MATERIAL SUPPLIED:
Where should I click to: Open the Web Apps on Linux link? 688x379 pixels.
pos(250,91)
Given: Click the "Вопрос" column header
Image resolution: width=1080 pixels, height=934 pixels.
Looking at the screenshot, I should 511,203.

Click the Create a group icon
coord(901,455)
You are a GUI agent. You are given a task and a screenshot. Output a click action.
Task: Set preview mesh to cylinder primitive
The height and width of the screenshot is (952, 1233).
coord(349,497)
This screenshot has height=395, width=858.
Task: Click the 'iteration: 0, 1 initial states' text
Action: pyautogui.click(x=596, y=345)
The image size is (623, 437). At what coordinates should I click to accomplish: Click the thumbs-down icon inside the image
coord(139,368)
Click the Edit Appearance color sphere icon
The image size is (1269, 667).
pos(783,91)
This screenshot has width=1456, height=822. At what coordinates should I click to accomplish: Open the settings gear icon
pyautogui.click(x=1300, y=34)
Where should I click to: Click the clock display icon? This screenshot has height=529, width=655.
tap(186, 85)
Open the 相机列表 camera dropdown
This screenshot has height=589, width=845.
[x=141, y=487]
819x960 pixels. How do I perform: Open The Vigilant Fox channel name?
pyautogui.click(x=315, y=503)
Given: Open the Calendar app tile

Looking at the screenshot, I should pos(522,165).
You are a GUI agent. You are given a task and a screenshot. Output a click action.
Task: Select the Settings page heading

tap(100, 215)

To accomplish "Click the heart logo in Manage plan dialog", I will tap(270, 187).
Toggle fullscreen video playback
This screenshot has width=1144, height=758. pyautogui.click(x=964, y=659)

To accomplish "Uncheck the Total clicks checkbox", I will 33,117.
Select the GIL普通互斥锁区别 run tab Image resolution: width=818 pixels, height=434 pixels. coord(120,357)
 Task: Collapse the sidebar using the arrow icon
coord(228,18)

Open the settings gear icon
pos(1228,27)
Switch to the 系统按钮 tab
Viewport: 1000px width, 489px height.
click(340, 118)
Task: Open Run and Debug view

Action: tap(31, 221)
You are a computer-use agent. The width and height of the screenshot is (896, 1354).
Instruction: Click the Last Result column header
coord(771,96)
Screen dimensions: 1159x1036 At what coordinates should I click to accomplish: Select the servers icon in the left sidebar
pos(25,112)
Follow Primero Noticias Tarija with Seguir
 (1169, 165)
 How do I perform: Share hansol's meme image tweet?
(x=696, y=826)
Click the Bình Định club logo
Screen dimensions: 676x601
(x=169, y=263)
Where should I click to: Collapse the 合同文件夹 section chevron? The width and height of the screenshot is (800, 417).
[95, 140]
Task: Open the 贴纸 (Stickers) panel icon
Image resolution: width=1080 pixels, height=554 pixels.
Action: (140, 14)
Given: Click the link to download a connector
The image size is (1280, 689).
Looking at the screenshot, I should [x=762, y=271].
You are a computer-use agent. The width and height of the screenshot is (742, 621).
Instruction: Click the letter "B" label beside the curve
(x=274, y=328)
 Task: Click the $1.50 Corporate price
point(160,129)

TASK DETAILS: All the data above must be copied again. Leave nothing out.

TASK RESULT:
Where should I click to: Open the Web Apps on Linux link? 688x379 pixels.
pos(250,91)
Given: Click the "Вопрос" column header
Image resolution: width=1080 pixels, height=934 pixels.
Looking at the screenshot, I should 511,203.

Click the Create a group icon
coord(901,455)
You are a GUI agent. You are given a task and a screenshot. Output a click action.
Task: Set preview mesh to cylinder primitive
The height and width of the screenshot is (952, 1233).
coord(349,497)
This screenshot has height=395, width=858.
Task: Click the 'iteration: 0, 1 initial states' text
Action: pyautogui.click(x=596, y=345)
The image size is (623, 437). At what coordinates should I click to accomplish: Click the thumbs-down icon inside the image
coord(139,368)
Click the Edit Appearance color sphere icon
The image size is (1269, 667).
pos(783,91)
This screenshot has width=1456, height=822. At what coordinates should I click to accomplish: Open the settings gear icon
pyautogui.click(x=1300, y=34)
Where should I click to: Click the clock display icon? This screenshot has height=529, width=655.
tap(186, 85)
Open the 相机列表 camera dropdown
This screenshot has height=589, width=845.
[x=141, y=487]
819x960 pixels. How do I perform: Open The Vigilant Fox channel name?
pyautogui.click(x=315, y=503)
Given: Open the Calendar app tile

Looking at the screenshot, I should pos(522,165).
You are a GUI agent. You are given a task and a screenshot. Output a click action.
Task: Select the Settings page heading

tap(100, 215)

To accomplish "Click the heart logo in Manage plan dialog", I will tap(270, 187).
Toggle fullscreen video playback
This screenshot has width=1144, height=758. pyautogui.click(x=964, y=659)

To accomplish "Uncheck the Total clicks checkbox", I will 33,117.
Select the GIL普通互斥锁区别 run tab Image resolution: width=818 pixels, height=434 pixels. coord(120,357)
 Task: Collapse the sidebar using the arrow icon
coord(228,18)

Open the settings gear icon
pos(1228,27)
Switch to the 系统按钮 tab
Viewport: 1000px width, 489px height.
click(340, 118)
Task: Open Run and Debug view

Action: tap(31, 221)
You are a computer-use agent. The width and height of the screenshot is (896, 1354).
Instruction: Click the Last Result column header
coord(771,96)
Screen dimensions: 1159x1036 At what coordinates should I click to accomplish: Select the servers icon in the left sidebar
pos(25,112)
Follow Primero Noticias Tarija with Seguir
 (1169, 165)
 How do I perform: Share hansol's meme image tweet?
(x=696, y=826)
Click the Bình Định club logo
Screen dimensions: 676x601
(x=169, y=263)
Where should I click to: Collapse the 合同文件夹 section chevron? The width and height of the screenshot is (800, 417).
[95, 140]
Task: Open the 贴纸 (Stickers) panel icon
Image resolution: width=1080 pixels, height=554 pixels.
Action: (140, 14)
Given: Click the link to download a connector
The image size is (1280, 689).
Looking at the screenshot, I should [x=762, y=271].
You are a computer-use agent. The width and height of the screenshot is (742, 621).
Instruction: Click the letter "B" label beside the curve
(x=274, y=328)
 Task: Click the $1.50 Corporate price
point(160,129)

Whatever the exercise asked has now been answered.